A primavera já começa a alegrar-nos, seja num campo coberto de flores, seja num simples vasinho pendurado na varanda de um prédio. Os dias tornam-se maiores, prolongando-se pelas noites que aquecem, amenas e convidativas a passeios e jantares ao ar livre e a promessa do verão deixa-nos mais leves, libertos do peso do inverno.

As ruas enchem-se, os estabelecimentos de veraneio preparam-se para acolher os turistas, as praias tornam-se o ponto preferido para uma visita de fim de semana. O ar traz aquele cheiro, do pólene, do calor, da esperança. 

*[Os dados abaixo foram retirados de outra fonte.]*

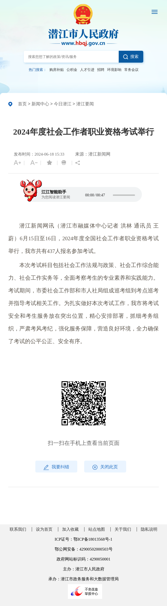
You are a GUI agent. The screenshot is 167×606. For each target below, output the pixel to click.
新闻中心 (40, 104)
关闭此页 (105, 467)
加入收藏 (70, 529)
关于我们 (123, 529)
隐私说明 (149, 529)
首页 (22, 104)
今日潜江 (62, 104)
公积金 (72, 70)
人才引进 (87, 70)
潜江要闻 (85, 104)
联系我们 (18, 529)
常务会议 (131, 70)
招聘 (100, 70)
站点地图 (96, 529)
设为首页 (44, 529)
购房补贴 (56, 70)
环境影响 (114, 70)
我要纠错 (56, 467)
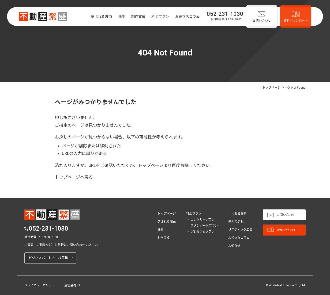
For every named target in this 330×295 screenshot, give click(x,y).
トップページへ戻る (74, 177)
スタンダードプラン (204, 225)
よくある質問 (237, 213)
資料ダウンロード (284, 230)
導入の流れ (236, 221)
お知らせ (234, 246)
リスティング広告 (240, 229)
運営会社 (70, 285)
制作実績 (135, 17)
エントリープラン (203, 219)
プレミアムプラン (202, 231)
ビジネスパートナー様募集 (48, 258)
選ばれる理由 (98, 17)
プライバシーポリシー (39, 285)
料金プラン (157, 17)
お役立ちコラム (184, 17)
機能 (118, 17)
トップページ (167, 213)
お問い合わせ (281, 215)
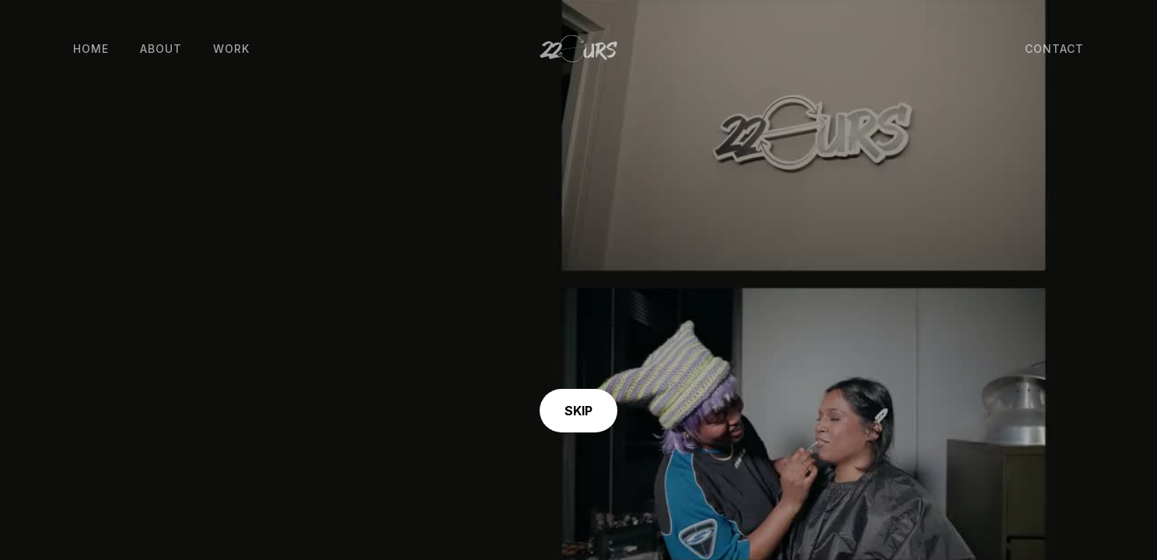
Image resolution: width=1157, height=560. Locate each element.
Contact (1054, 48)
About (161, 48)
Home (91, 48)
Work (231, 48)
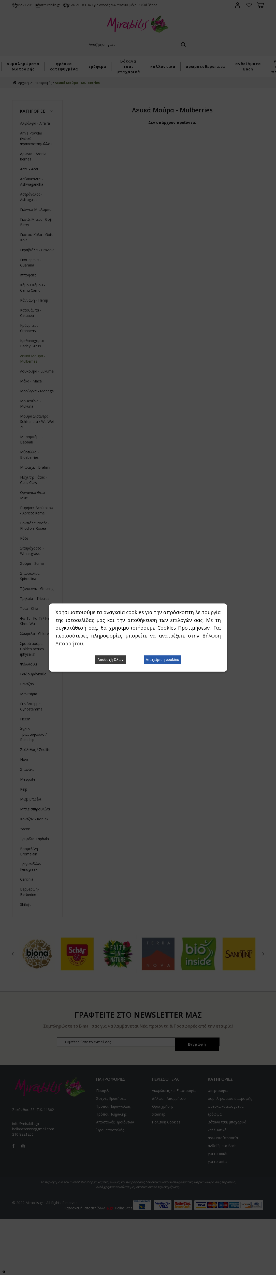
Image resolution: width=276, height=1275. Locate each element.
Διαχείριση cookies (162, 659)
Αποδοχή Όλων (110, 659)
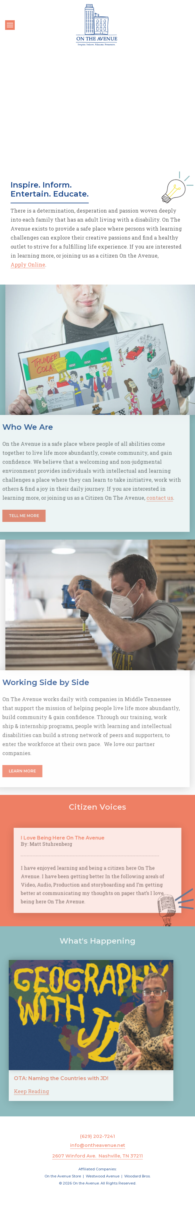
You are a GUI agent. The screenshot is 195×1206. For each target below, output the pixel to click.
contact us (142, 497)
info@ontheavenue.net (97, 1145)
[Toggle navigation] (10, 25)
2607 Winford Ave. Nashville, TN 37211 (97, 1156)
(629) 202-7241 (97, 1136)
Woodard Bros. (137, 1176)
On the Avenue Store (63, 1176)
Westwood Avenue (102, 1176)
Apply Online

As famílias reunem-se pela Páscoa, as mesas cheias, os corações ainda mais. Ovos de chocolate, amêndoas e folares, encerram refeições em que o amor é o principal ingrediente. E, este ano, se muito falta, se as famílias estão separadas, se o mundo permanece parado, se não sentimos a beleza da primavera, se não nos preparamos para receber as novas estações com entusiasmo mas apreensão em relação ao que está para vir, que nunca nos falte esse ingrediente, o amor. 

E que no próximo ano possamos dar passeios em noites primaveris, aproveitar o sol de um final de tarde na praia, um almoço com amigos numa esplanada, uma reunião de família que nos aquece a alma. 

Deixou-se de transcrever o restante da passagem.